> _Records shown_:
*** Begin section ***
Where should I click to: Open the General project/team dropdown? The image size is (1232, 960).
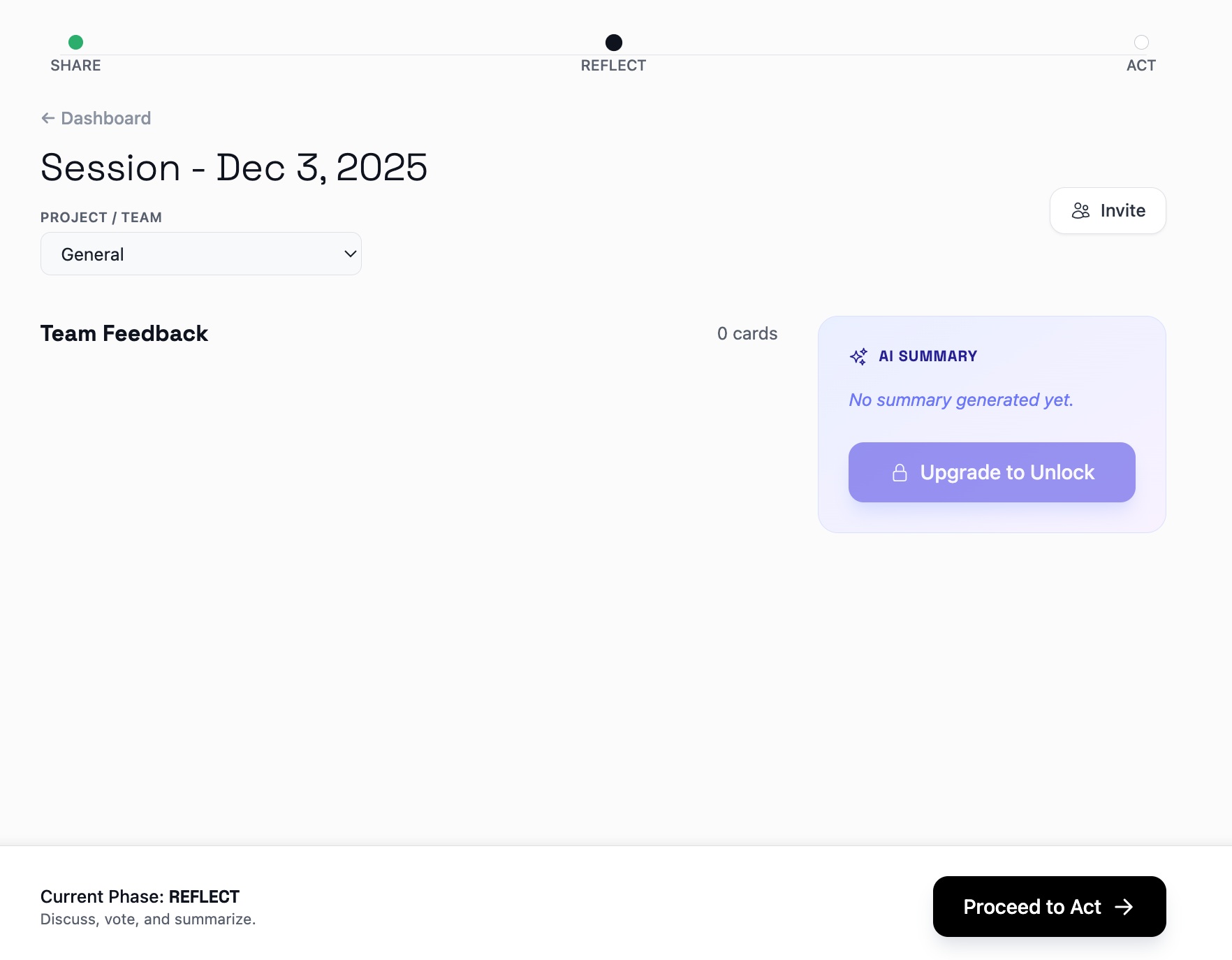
*** End section ***
*** Begin section ***
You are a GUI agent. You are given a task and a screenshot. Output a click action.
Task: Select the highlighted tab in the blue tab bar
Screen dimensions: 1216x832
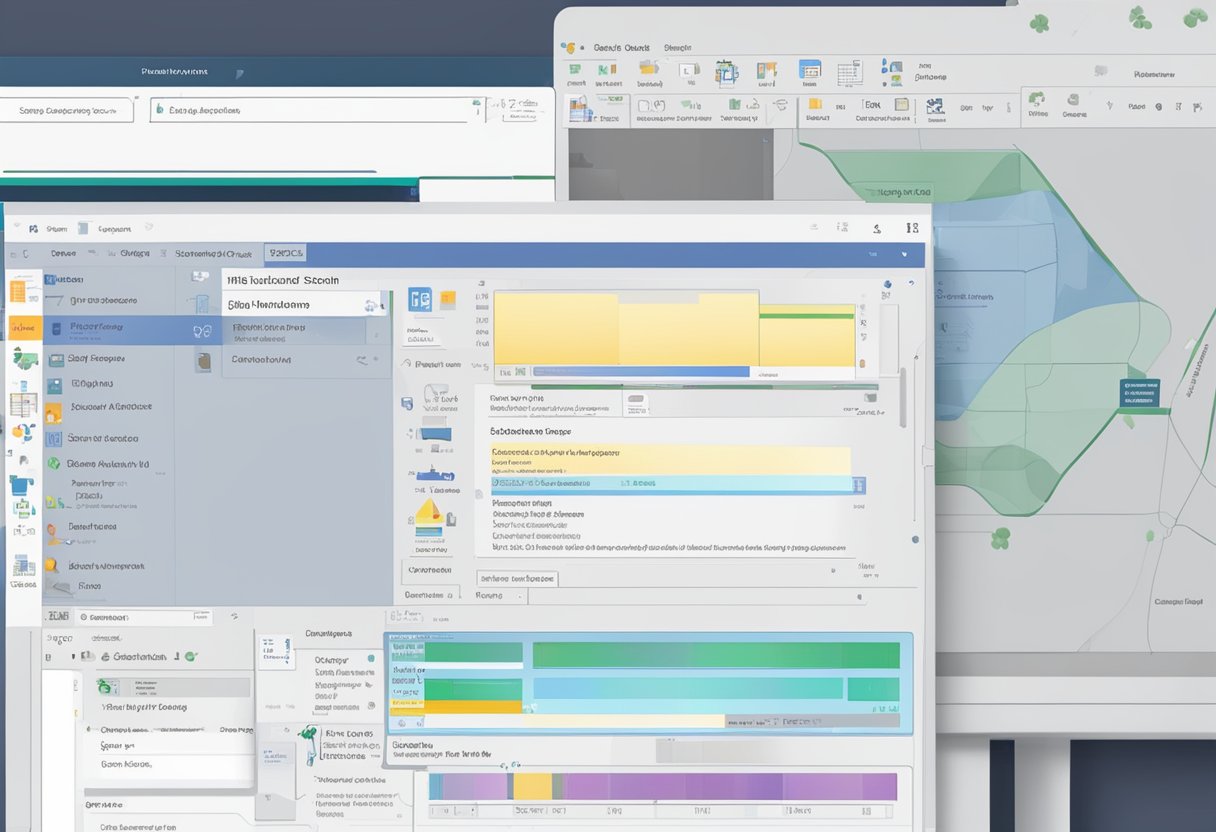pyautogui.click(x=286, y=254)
*** End section ***
*** Begin section ***
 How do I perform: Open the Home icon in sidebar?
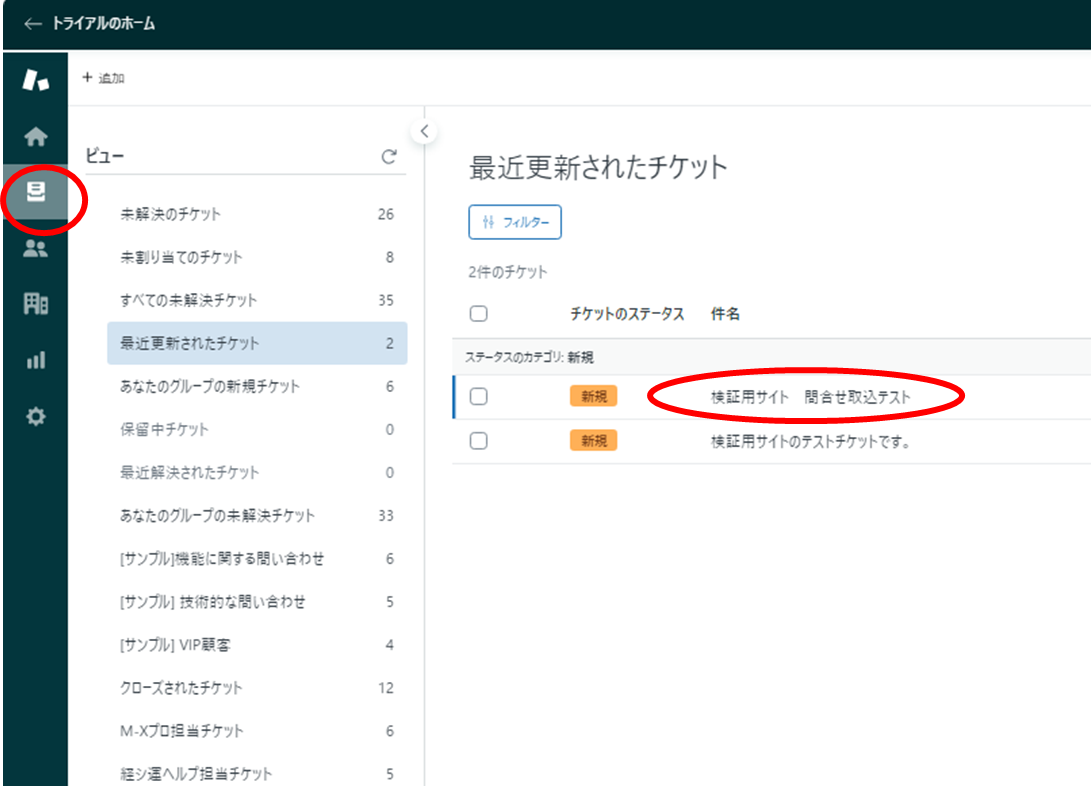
*** End section ***
> _Exercise description_: Scan the material above for the string "Open", and copy every line where it is found.

> _Reply_:
Where should I click to: Open the General project/team dropdown? The image size is (1232, 960).
 How do I perform: Open the Home icon in sidebar?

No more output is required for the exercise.